Plutôt pessimiste face un public «formaté pour la publicité», Alain Tanner estime que les jeunes cinéastes d’aujourd’hui sont «un peu obsédés par la possibilité d’exister sur le marché du cinéma. D’avoir du public, de faire des entrées.»

Et selon lui, c’est sans espoir ou presque: «Ils sont en compétition avec le cinéma américain, français, et ils ne sont pas compétitifs sur ce terrain-là. Parfois un film sort du lot. Mais ça ne fait pas encore une cinématographie».

Entre affection et énervement

Jean-Stéphane Bron a signé «Le génie helvétique» (2003), gros succès public et critique. Il travaille actuellement à un long métrage de fiction. A ses yeux, Tanner est «un immense cinéaste».

Tanner, Goretta ou Murer sont les «grands-pères» de la jeune génération, confie Bron. «Et les petits-fils sont toujours gentils avec leurs grands-pères. Il y a de l’affection, de l’amusement et de l’énervement parfois.»

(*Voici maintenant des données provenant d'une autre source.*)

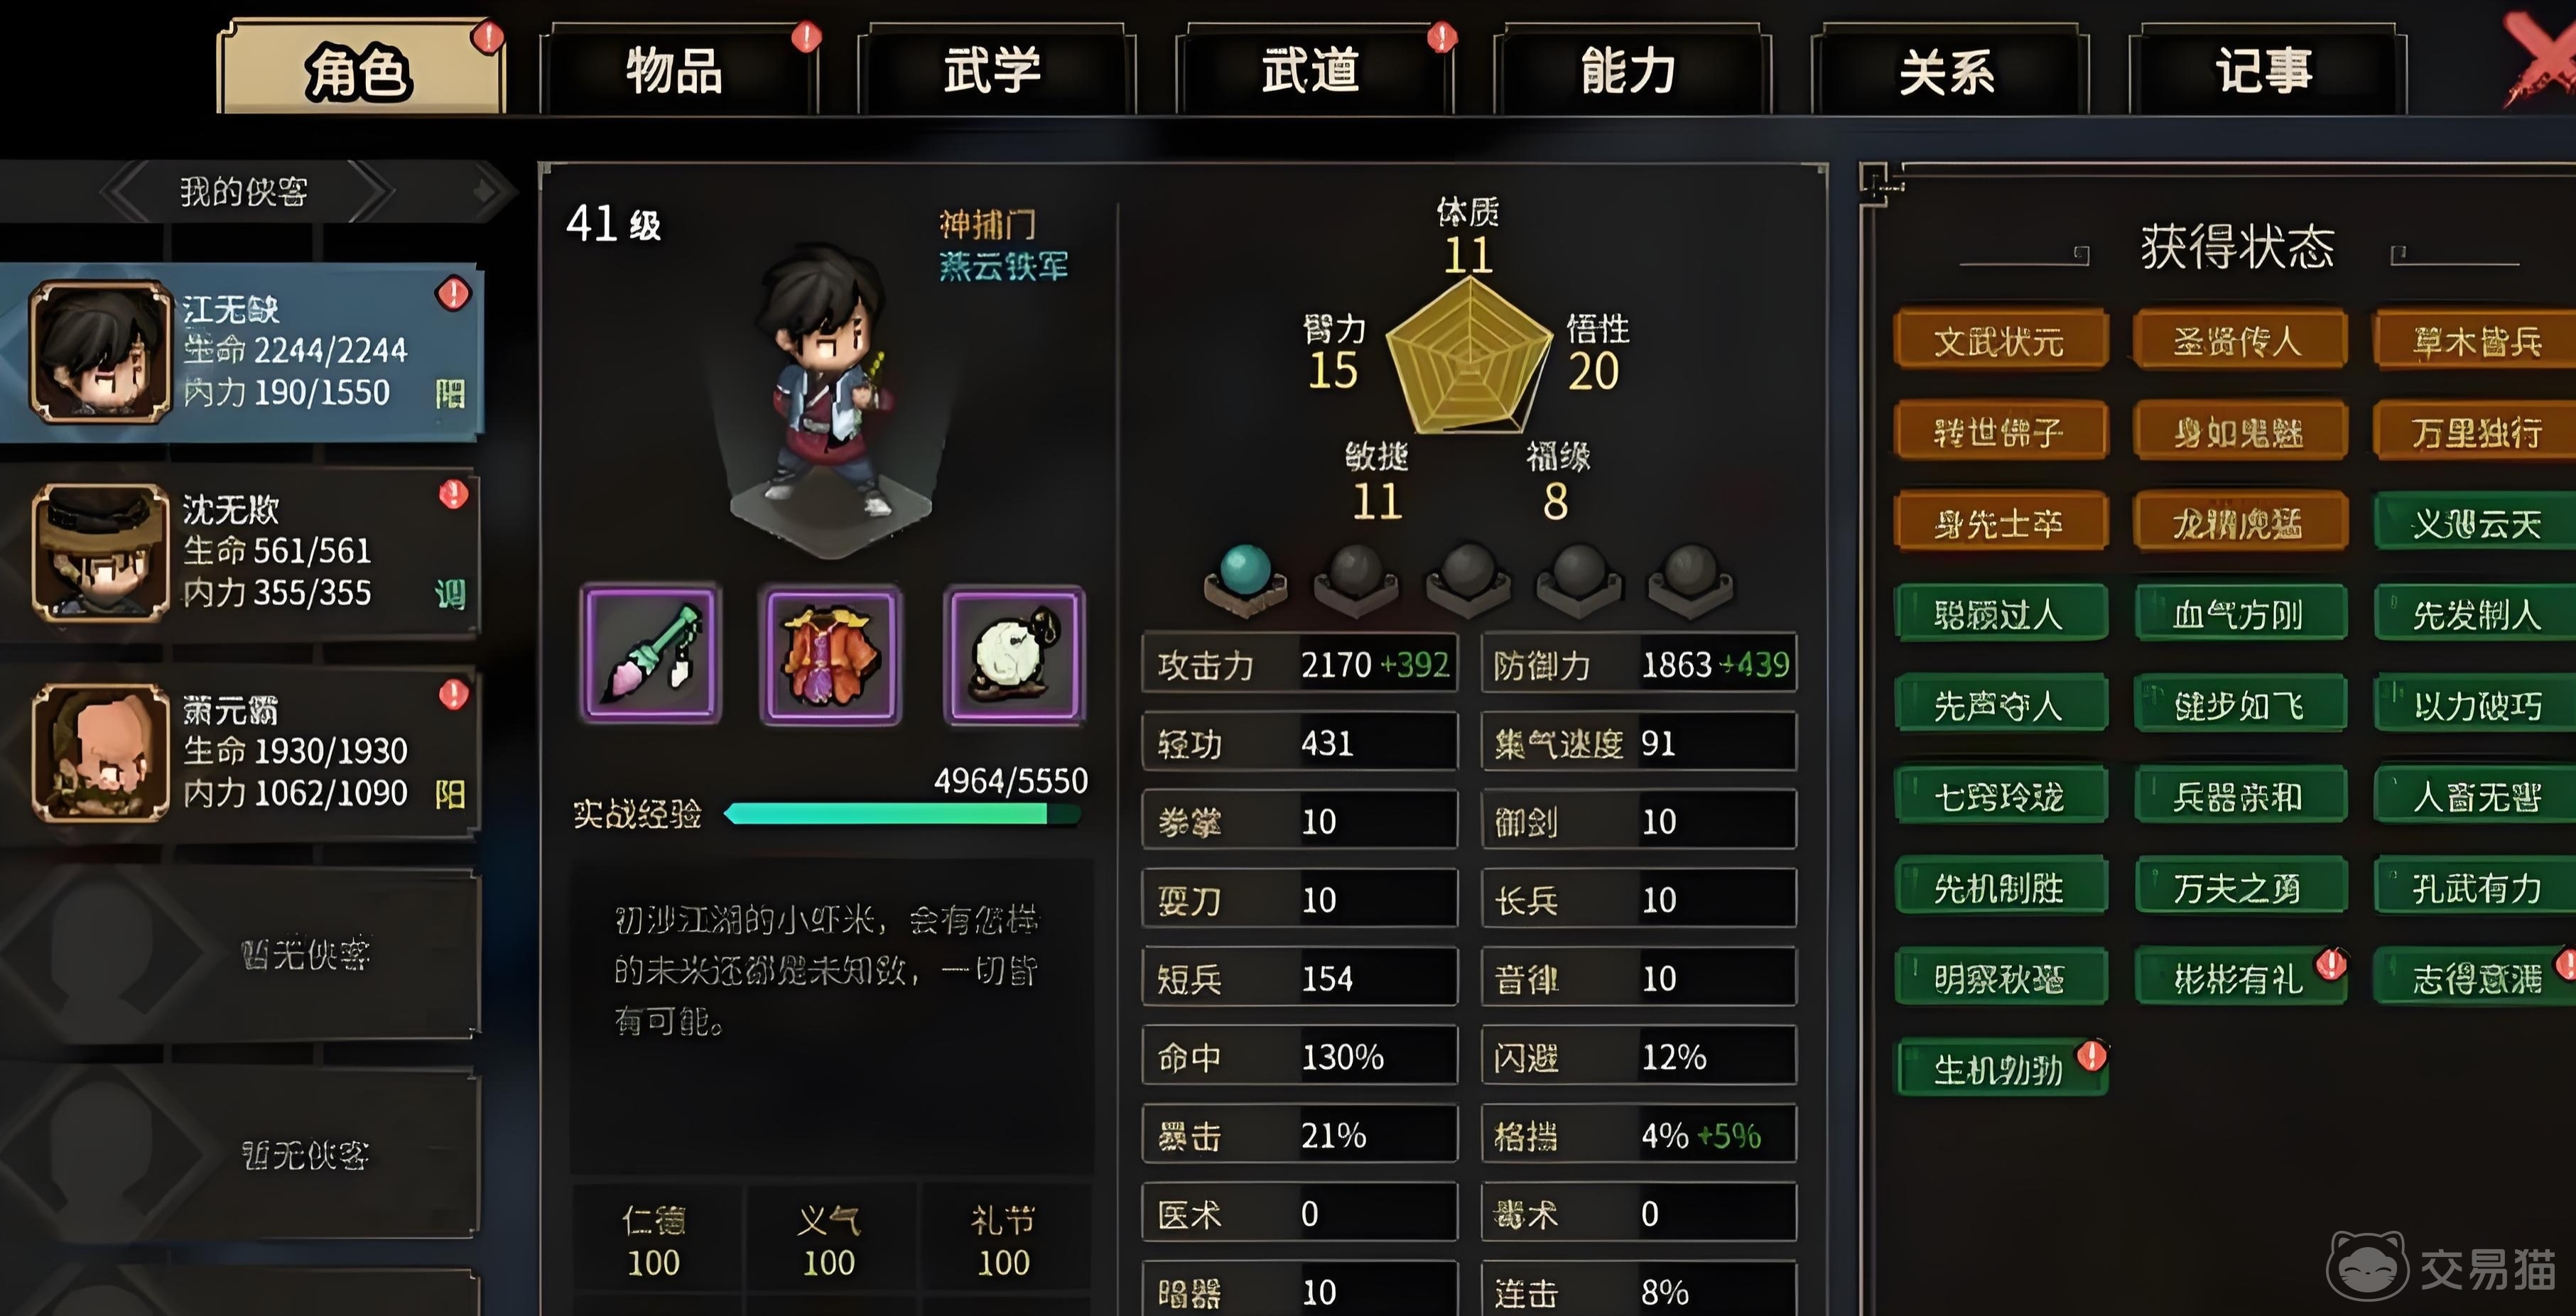Select 江无缺 portrait in hero list

coord(100,351)
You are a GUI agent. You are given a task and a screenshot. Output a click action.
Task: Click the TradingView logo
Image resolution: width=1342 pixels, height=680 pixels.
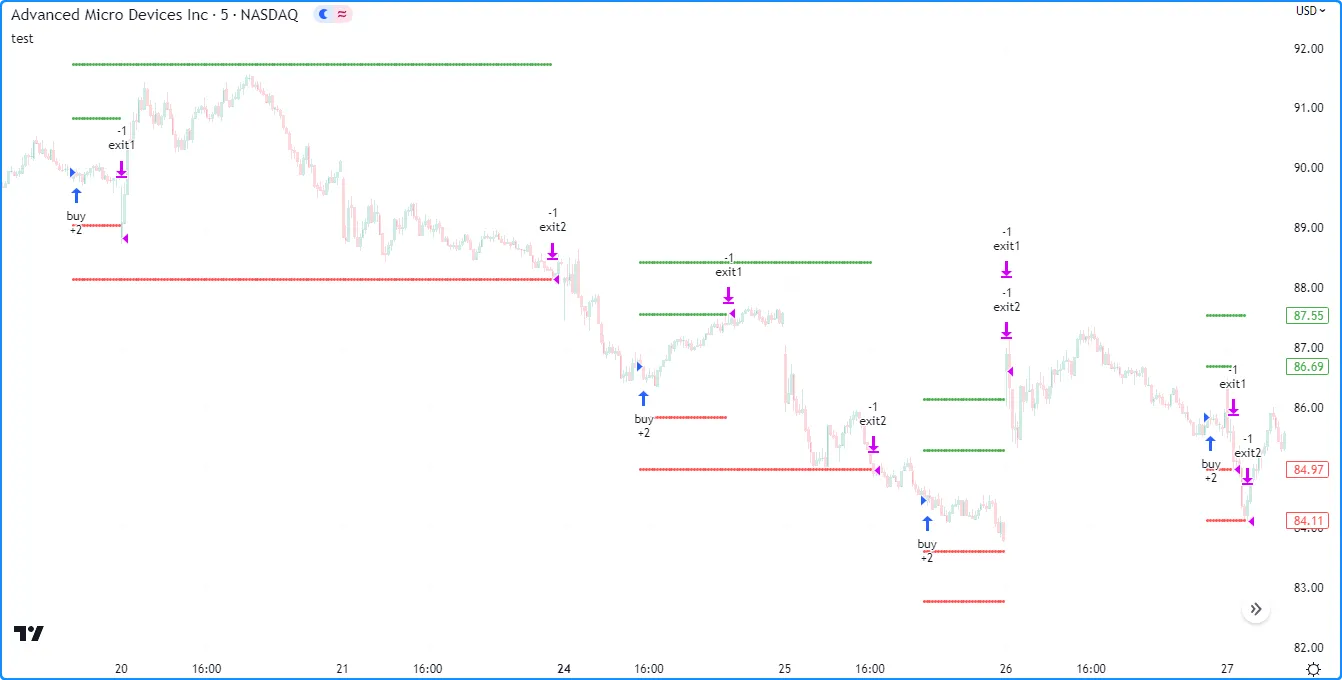[x=29, y=633]
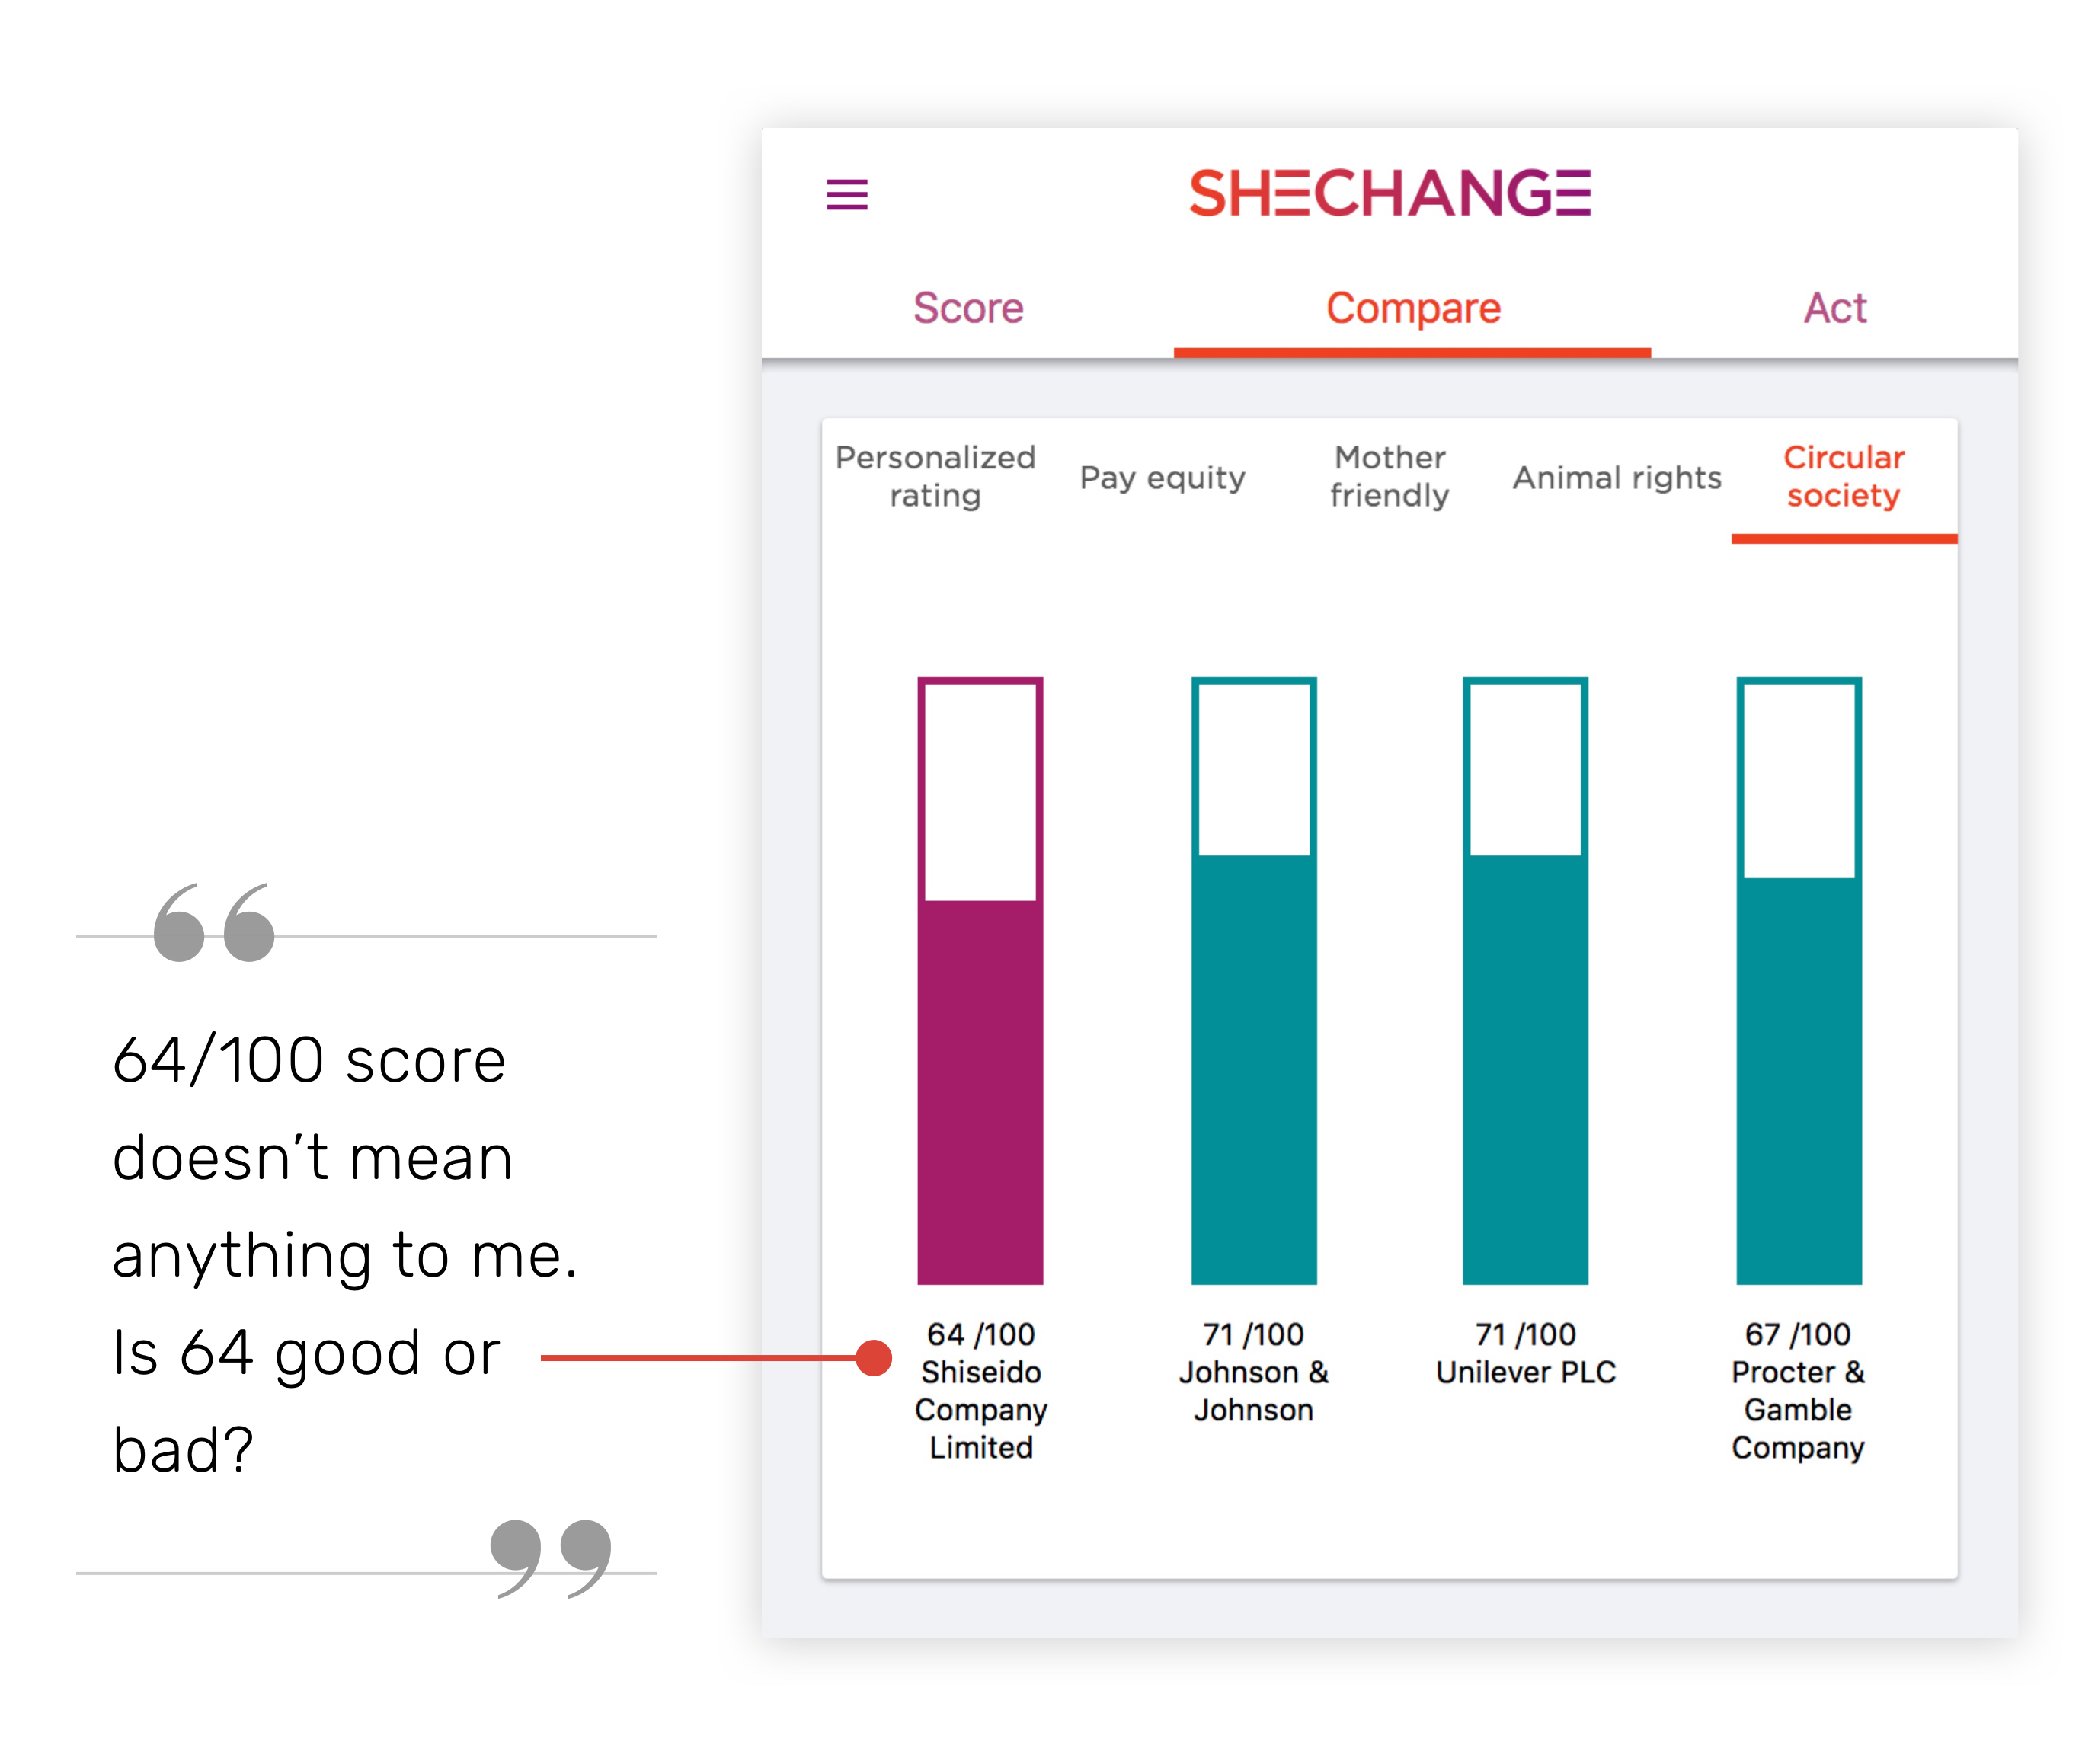Click the Procter & Gamble score bar
The height and width of the screenshot is (1764, 2098).
[x=1798, y=1080]
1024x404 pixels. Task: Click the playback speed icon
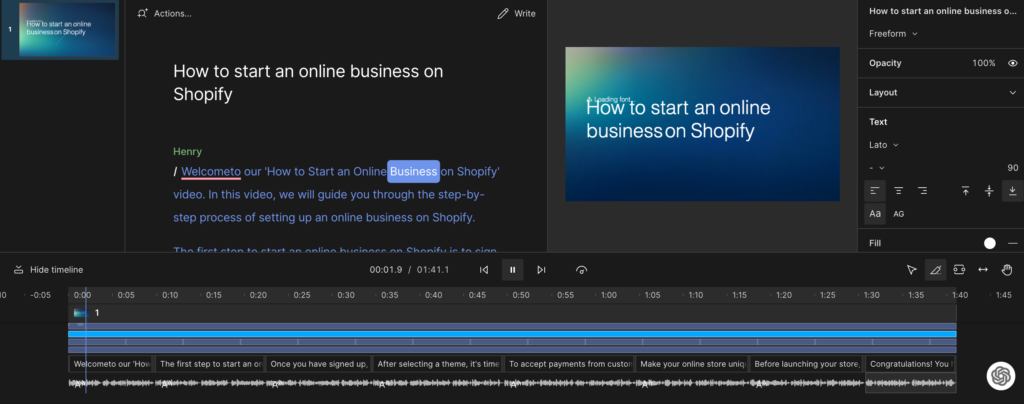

Qu’Alain Tanner nie tout filiation fait s’esclaffer le Lausannois. «Evidemment, les grands-pères aiment bien casser les œufs derrière eux! Et si par hasard, un a éclot, il n’est pas d’eux… Ça ne m’étonne qu’à moitié. C’est un vieux bougon, aussi!»

Cette filiation, Jean-Stéphane Bron la situe dans la forme et la modestie des moyens d’abord. «Ils on tourné avec les premières caméras synchrones, on a tous fait nos films en DV.»

Elle touche aussi à «ce même rapport au cinéma assez décomplexé. Et dans ce désir absolu de faire du cinéma, et de parler du monde dans lequel on est inséré».

Pour sa part, Alain Tanner ne touchera plus à la caméra, mais il se dit toujours intéressé par le cinéma. Un art auquel il a consacré presque un demi-siècle.

Septante-cinq ans? «On a l’âge de ses artères, c’est vrai. Mais je m’en fiche éperdument!», lance Tanner, encore lui-même, toujours libre.

swissinfo, Pierre-François Besson

Alain Tanner naît le 6 décembre 1929 à Genève.
En 1957, premier film («Nice Time») en duo avec Claude Goretta.
En 1969, premier long métrage: «Charles mort ou vif».
En 2004, après 20 films de fiction et une quarantaine de documentaires, sortie de «Paul s’en va», annoncé comme son dernier film.

– Plusieurs fictions d’Alain Tanner ont remporté un gros succès critique comme publique. Notamment «La Salamandre» (1971), «Jonas qui aura 25 ans en l’an 2000» (1976) ou «Dans la ville blanche» (1983).

– Tanner prépare actuellement la sortie de ses films en DVD, «puisque une nouvelle cinéphilie renaît dans ce secteur-là.»